Versi materi oleh Triyono Suwito dan Wawan Darmawan
Siak Sri Indrapura
Kerajaan Siak Sri Indrapura didirikan pada tahun
1723 oleh Sultan Abdul Jalil
Rahmat Syah. Sebelum menjadi sultan, ia
bernama Raja Kecil. Ayahnya adalah Sultan Mahmud II, penguasa Kerajaan Johor, Malaysia. Kerajaan Siak Sri Indrapura
ini berada di Negeri Buantan, sekitar 10 km di hilir Kota Siak Sri Indrapura,
sebelah timur laut Pekanbaru, sekarang termasuk Provinsi Riau.
Sultan Abdul Jalil Rahmat Syah mangkat pada tahun
1746. Ia digantikan oleh Abdul Jalil Muzhaffar Syah, puteranya. Pada masa pemerintahannya Kerajaan Siak berhadapan
memerangi Belanda pada tahun 1752. Pihak Kerajaan berhasil memukul pasukan
Belanda.
Ketika masa pemerintahan Muzhaffar Syah, di Siak
muncul seorang ulama dari Jazirah Arab bernama Sayid Usman. Ia menikahi puteri Sultan Aminuddin yang masih kerabat istana Siak. Dan ketika Abdul
Jalil Muzhaffar Syah pada tahun 1760 turun tahta, tampuk Kerajaan diteruskan
oleh Sayid Usman. Sejak itulah, yang memegang pemerintahan di Siak adalah
Dinasti Usman.
Pada masa Dinasti Sayid inilah Belanda menyerang
Siak untuk kedua kalinya, tahun 1751. Pada tahun 1784, yang memegang kekuasaan
adalah Sultan Sayid Ali Abdul
Jalil Saefuddin. Pada masa inilah, Siak
mencapai kejayaannya. Hampir semua daerah Sumatera bagian timur dapat dikuasai.
Sayid Ali Abdul Jalil Saefuddin memerintah hingga tahun 1811.
Sepeninggalnya Jalil Saefuddin, Siak mengalami kemunduran
karena para penerusnya dalam menghadapi Belanda.
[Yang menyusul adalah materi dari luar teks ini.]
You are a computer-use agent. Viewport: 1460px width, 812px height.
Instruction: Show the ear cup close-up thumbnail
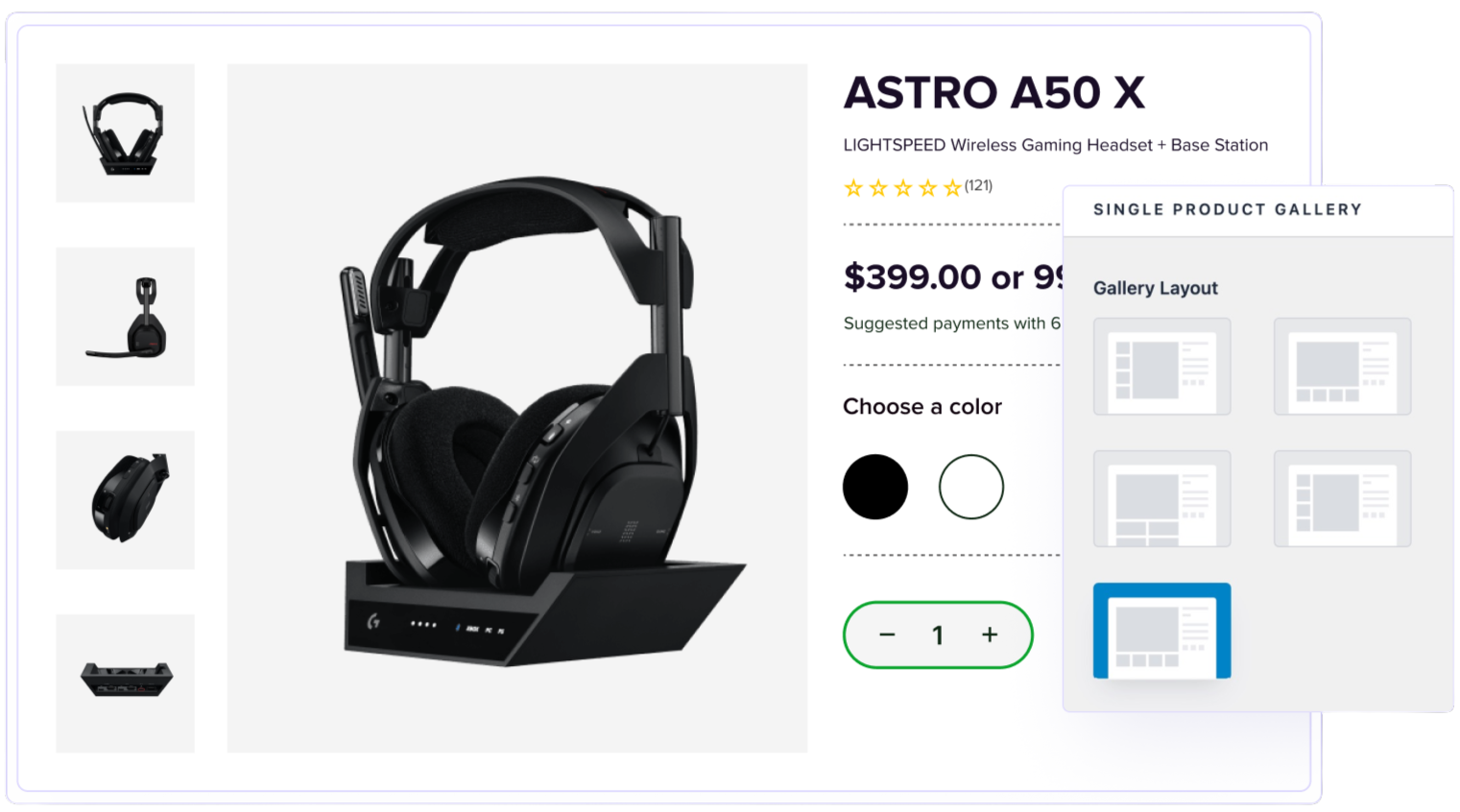point(125,500)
Pada tahun 1858, akhirnya
terjadi kesepakatan antara Siak dan Belanda. Kedua pihak menandatangani Traktat
Siak. Isi dari traktat ini adalah: otonomi Kerajaan Siak tetap diakui Belanda namun
beberapa daerah milik Siak harus diserahkan kepada Belanda. Keduabelas
kekuasaan Siak itu antara lain: Kota Pinang, Pagarawan, Batu Bara, Badagai,
Kualiluh, Panai, Bilah, Asahan, Serdang, Langkat, Temiang, serta Deli. Akibat
dari Traktat Siak inilah Siak mengalami kemunduran yang drastis.